(Pixel coordinate grounding data)
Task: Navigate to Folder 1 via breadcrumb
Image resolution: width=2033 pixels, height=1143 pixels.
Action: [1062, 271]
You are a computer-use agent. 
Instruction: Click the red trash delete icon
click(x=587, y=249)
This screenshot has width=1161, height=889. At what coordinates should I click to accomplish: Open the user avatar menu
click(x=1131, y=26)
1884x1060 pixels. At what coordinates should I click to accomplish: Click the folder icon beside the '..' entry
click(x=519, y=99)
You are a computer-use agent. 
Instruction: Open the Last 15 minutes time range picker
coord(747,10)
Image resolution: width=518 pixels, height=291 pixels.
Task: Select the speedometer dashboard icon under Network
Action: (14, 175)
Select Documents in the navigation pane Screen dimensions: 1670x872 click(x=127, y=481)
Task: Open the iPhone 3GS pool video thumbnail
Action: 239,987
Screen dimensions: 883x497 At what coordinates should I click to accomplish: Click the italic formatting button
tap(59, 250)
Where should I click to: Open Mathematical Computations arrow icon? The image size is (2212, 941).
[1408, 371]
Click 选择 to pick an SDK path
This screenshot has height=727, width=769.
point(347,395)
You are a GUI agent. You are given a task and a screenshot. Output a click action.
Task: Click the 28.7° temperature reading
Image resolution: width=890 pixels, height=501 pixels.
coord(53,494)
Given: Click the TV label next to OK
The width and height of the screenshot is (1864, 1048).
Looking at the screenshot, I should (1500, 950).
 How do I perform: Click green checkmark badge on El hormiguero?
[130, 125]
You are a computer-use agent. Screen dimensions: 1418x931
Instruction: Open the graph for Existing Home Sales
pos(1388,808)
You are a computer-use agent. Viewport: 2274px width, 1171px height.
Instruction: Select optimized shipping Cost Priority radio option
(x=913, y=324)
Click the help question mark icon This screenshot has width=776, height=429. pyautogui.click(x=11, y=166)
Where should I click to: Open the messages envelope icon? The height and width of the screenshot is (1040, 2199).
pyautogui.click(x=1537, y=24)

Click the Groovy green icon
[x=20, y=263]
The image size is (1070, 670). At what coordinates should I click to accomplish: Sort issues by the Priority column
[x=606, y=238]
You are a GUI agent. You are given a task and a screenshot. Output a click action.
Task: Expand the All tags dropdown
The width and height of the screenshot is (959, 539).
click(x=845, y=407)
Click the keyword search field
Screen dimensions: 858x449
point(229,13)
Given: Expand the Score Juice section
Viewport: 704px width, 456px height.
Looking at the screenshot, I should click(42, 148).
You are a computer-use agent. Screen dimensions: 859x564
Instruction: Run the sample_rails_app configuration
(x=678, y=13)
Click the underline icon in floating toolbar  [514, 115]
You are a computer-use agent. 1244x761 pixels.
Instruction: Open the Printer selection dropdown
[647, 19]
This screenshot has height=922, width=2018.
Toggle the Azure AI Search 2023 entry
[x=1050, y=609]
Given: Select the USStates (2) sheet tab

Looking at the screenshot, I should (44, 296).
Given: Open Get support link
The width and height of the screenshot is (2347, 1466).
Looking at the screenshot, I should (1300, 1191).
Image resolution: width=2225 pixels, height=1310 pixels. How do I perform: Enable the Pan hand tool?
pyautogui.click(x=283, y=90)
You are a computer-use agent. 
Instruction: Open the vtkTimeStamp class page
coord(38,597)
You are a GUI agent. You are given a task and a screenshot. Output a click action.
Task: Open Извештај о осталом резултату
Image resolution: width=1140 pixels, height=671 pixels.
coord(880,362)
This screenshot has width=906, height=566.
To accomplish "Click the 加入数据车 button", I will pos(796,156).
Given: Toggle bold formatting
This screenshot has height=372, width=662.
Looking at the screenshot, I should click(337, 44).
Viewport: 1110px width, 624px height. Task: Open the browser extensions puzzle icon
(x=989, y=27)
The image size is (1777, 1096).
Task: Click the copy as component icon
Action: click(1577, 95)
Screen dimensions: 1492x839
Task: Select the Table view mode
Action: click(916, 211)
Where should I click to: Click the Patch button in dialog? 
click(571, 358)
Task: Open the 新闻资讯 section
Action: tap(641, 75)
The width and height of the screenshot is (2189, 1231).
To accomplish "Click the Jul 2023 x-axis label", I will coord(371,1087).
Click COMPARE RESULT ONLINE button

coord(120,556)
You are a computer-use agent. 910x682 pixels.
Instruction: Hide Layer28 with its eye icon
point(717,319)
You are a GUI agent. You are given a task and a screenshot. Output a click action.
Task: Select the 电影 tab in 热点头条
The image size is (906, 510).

TASK DESCRIPTION.
Where does "Expand" appear in the records above? Copy every line that has it.

OUTPUT.
Task: Expand the All tags dropdown
Given: Expand the Score Juice section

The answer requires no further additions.